Coincidentally, on the same date of the above opinion, the Congress enacted the Trade Agreements Act of 1979 (Pub.L. 96-39, 93 Stat. 144, enacted July 26, 1979), which added a new section 516A to the Tariff Act of 1930 in which the scope and standards of judicial review are specified.17 The Senate Finance Committee report (S.Rep. No. 96-249, 1st Sess. 251-52)18 accompanying the bill that was enacted (H.R. 4537) discussed the new provisions, which were designed to “clarify the scope and standard of review,” as follows:
Scope and standard of review. — Section 516A clearly defines the scope and standard of review in suits challenging anti-dumping and countervailing determinations and orders. Currently, the state of the law in this area is unclear and conflicting.
Subsection (b) of new section 516A sets forth the standard of review for those antidumping and countervailing duty determinations which will now be reviewable. Under present law, determinations by the International Trade Commission have been set aside only where found to be arbitrary or contrary to law. More controversial, however, is the standard to be applied to determinations by the Secretary of the Treasury. The Treasury Department has consistently asserted that antidumping and countervailing duty determinations, unlike traditional value and classification decisions, are not subject to de novo review. A reading of the two recent countervailing duty decisions in the Customs Court . .indicates that some differences of opinion exist with respect to the issue.
Section 516A would remove all doubt on whether de novo review is appropriate by excluding de novo review from consideration as a standard in antidumping and countervailing duty determinations. De novo review is both time consuming and duplicative. The amendments made by Title I of the Trade Agreements Act provide all parties with greater rights of participation at the administrative level and increased access to information upon which the decisions of the administering authority . . are based. These changes, along with the new requirement for a record of the proceeding, have eliminated any need for de novo review.
*780Under section 1002(b) of the 1979 Act, the new provisions have no retroactive effect upon the case before us. However, we note the emphasis placed by the Congress on the fact that the new provisions “have eliminated any need for de novo review” by providing “all parties with greater rights of participation at the administrative level” and, further, by providing “increased access to information upon which the decisions of the administering authority are based . . . along with the new requirement for a record of the proceeding . .” Accordingly, and in furtherance of the administration of justice, we conclude that a trial de novo is indicated in this case so that the merits of the issue of the amount of the net bounty herein involved can be fully developed.
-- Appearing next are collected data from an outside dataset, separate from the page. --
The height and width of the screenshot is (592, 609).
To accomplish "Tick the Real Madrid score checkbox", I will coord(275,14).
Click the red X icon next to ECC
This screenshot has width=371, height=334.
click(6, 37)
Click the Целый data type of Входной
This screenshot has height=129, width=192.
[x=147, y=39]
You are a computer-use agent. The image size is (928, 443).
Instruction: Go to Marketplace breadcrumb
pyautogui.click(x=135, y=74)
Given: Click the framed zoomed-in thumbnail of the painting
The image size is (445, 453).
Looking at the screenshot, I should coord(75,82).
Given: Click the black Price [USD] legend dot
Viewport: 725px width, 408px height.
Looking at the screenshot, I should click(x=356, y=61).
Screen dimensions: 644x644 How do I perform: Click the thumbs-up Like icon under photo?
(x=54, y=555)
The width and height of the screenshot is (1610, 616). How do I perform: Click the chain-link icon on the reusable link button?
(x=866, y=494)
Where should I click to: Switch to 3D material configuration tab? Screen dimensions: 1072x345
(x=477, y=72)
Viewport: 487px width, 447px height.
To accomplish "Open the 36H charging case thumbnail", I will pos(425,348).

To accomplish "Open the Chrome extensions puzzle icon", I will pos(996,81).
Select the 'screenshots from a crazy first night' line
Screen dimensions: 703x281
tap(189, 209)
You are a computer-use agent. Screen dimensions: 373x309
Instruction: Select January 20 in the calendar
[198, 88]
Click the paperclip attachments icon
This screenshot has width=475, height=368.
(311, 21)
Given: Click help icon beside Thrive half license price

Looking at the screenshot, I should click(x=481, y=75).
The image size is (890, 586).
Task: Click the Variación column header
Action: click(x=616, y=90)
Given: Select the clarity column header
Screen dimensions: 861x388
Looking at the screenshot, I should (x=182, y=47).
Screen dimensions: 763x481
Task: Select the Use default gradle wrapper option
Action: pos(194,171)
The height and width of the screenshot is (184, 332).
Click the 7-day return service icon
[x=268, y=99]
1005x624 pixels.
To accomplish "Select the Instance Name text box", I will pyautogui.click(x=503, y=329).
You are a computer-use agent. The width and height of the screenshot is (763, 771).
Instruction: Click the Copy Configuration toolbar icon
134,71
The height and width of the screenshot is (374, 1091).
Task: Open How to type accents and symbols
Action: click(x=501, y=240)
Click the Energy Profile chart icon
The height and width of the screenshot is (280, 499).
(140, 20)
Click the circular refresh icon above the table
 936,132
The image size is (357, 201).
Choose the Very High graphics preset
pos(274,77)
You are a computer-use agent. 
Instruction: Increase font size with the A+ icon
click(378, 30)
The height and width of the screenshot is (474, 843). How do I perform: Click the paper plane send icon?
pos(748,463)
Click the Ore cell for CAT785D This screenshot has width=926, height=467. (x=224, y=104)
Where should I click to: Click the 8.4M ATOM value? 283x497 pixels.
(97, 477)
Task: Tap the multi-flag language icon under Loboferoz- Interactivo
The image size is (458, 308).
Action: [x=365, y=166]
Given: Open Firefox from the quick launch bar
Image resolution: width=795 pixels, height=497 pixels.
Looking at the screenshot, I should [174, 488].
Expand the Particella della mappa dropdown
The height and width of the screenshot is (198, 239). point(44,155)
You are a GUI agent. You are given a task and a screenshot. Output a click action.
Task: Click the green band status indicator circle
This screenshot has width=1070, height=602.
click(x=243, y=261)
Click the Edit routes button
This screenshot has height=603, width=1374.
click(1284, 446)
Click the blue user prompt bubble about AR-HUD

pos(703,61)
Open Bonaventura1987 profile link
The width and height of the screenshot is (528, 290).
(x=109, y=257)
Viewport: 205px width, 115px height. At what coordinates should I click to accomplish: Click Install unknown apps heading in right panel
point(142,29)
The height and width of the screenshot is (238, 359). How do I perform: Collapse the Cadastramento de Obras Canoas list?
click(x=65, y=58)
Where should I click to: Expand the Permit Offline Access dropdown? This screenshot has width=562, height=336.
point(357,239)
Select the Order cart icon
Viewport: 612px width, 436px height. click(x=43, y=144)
Our conclusion is reenforced by the action of Congress in providing, in the Trade Act of 1974, the same right to judicial review over negative countervailing duty determinations that had been accorded importers over affirmative countervailing duty determinations.19 With respect to the latter, this court had made clear that the importer had “the right to bring forward any questions of fact relating to the transaction and have them tested by the applicable law . . ." V. Mueller & Co. v. United States, 28 CCPA 249, 257, C.A.D. 152 (1940). In that case and also in American Express Co. v. United States, 60 CCPA 86, C.A.D. 1087, 472 F.2d 1050 (1973), a trial de novo had been conducted by the Customs Court, and this court indicated no disapproval. See Camp v. Pitts, 411 U.S. 138, 141-42, 93 S.Ct. 1241, 36 L.Ed.2d 106 (1973) and Citizens to Preserve Overton Park v. Volpe, 401 U.S. 402, 415, 91 S.Ct. 814, 28 L.Ed.2d 136 (1971).
In view of all the foregoing, we reverse the judgment of the Customs Court and remand for further proceedings consistent with this opinion.